* _WHAT YOU WILL DO_:
Each entry below has to be written out again exactly.

* _EXTRACTED ENTRIES_:

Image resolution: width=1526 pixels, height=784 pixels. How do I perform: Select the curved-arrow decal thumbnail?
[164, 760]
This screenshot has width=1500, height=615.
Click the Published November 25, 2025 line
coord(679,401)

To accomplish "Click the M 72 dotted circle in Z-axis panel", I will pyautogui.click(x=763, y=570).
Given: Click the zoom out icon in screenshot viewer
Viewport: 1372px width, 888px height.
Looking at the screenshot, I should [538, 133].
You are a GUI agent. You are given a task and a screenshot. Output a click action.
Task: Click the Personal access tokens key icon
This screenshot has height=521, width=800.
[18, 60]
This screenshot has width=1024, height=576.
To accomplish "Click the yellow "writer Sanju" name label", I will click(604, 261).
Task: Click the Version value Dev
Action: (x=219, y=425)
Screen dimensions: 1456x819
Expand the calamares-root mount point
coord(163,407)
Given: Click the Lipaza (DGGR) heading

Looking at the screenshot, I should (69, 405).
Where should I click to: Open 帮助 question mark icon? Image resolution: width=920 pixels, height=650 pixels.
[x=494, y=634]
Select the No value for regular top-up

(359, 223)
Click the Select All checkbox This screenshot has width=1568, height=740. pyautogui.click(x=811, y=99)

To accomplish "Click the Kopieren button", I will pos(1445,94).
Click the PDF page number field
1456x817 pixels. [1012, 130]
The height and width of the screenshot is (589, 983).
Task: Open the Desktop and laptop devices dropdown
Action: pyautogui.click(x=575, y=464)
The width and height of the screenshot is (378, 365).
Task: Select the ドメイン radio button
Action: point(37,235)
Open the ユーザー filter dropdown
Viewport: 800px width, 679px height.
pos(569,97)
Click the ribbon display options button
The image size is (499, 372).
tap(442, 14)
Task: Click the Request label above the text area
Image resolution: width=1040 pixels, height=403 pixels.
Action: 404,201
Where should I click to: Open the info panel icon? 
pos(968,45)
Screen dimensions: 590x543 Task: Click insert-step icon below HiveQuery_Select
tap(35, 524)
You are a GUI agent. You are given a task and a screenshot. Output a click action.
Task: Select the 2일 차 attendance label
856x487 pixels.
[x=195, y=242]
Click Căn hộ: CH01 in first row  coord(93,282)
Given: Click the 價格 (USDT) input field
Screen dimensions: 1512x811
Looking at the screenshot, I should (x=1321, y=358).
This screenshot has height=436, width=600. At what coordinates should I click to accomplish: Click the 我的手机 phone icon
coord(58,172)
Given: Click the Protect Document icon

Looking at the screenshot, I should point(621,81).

* _YOUR RESPONSE_:
Image resolution: width=1526 pixels, height=784 pixels. How do I perform: Select the curved-arrow decal thumbnail?
[164, 760]
This screenshot has width=1500, height=615.
Click the Published November 25, 2025 line
coord(679,401)

To accomplish "Click the M 72 dotted circle in Z-axis panel", I will pyautogui.click(x=763, y=570).
Given: Click the zoom out icon in screenshot viewer
Viewport: 1372px width, 888px height.
Looking at the screenshot, I should [538, 133].
You are a GUI agent. You are given a task and a screenshot. Output a click action.
Task: Click the Personal access tokens key icon
This screenshot has height=521, width=800.
[18, 60]
This screenshot has width=1024, height=576.
To accomplish "Click the yellow "writer Sanju" name label", I will click(604, 261).
Task: Click the Version value Dev
Action: (x=219, y=425)
Screen dimensions: 1456x819
Expand the calamares-root mount point
coord(163,407)
Given: Click the Lipaza (DGGR) heading

Looking at the screenshot, I should (69, 405).
Where should I click to: Open 帮助 question mark icon? Image resolution: width=920 pixels, height=650 pixels.
[x=494, y=634]
Select the No value for regular top-up

(359, 223)
Click the Select All checkbox This screenshot has width=1568, height=740. pyautogui.click(x=811, y=99)

To accomplish "Click the Kopieren button", I will pos(1445,94).
Click the PDF page number field
1456x817 pixels. [1012, 130]
The height and width of the screenshot is (589, 983).
Task: Open the Desktop and laptop devices dropdown
Action: pyautogui.click(x=575, y=464)
The width and height of the screenshot is (378, 365).
Task: Select the ドメイン radio button
Action: point(37,235)
Open the ユーザー filter dropdown
Viewport: 800px width, 679px height.
pos(569,97)
Click the ribbon display options button
The image size is (499, 372).
tap(442, 14)
Task: Click the Request label above the text area
Image resolution: width=1040 pixels, height=403 pixels.
Action: 404,201
Where should I click to: Open the info panel icon? 
pos(968,45)
Screen dimensions: 590x543 Task: Click insert-step icon below HiveQuery_Select
tap(35, 524)
You are a GUI agent. You are given a task and a screenshot. Output a click action.
Task: Select the 2일 차 attendance label
856x487 pixels.
[x=195, y=242]
Click Căn hộ: CH01 in first row  coord(93,282)
Given: Click the 價格 (USDT) input field
Screen dimensions: 1512x811
Looking at the screenshot, I should (x=1321, y=358).
This screenshot has height=436, width=600. At what coordinates should I click to accomplish: Click the 我的手机 phone icon
coord(58,172)
Given: Click the Protect Document icon

Looking at the screenshot, I should point(621,81).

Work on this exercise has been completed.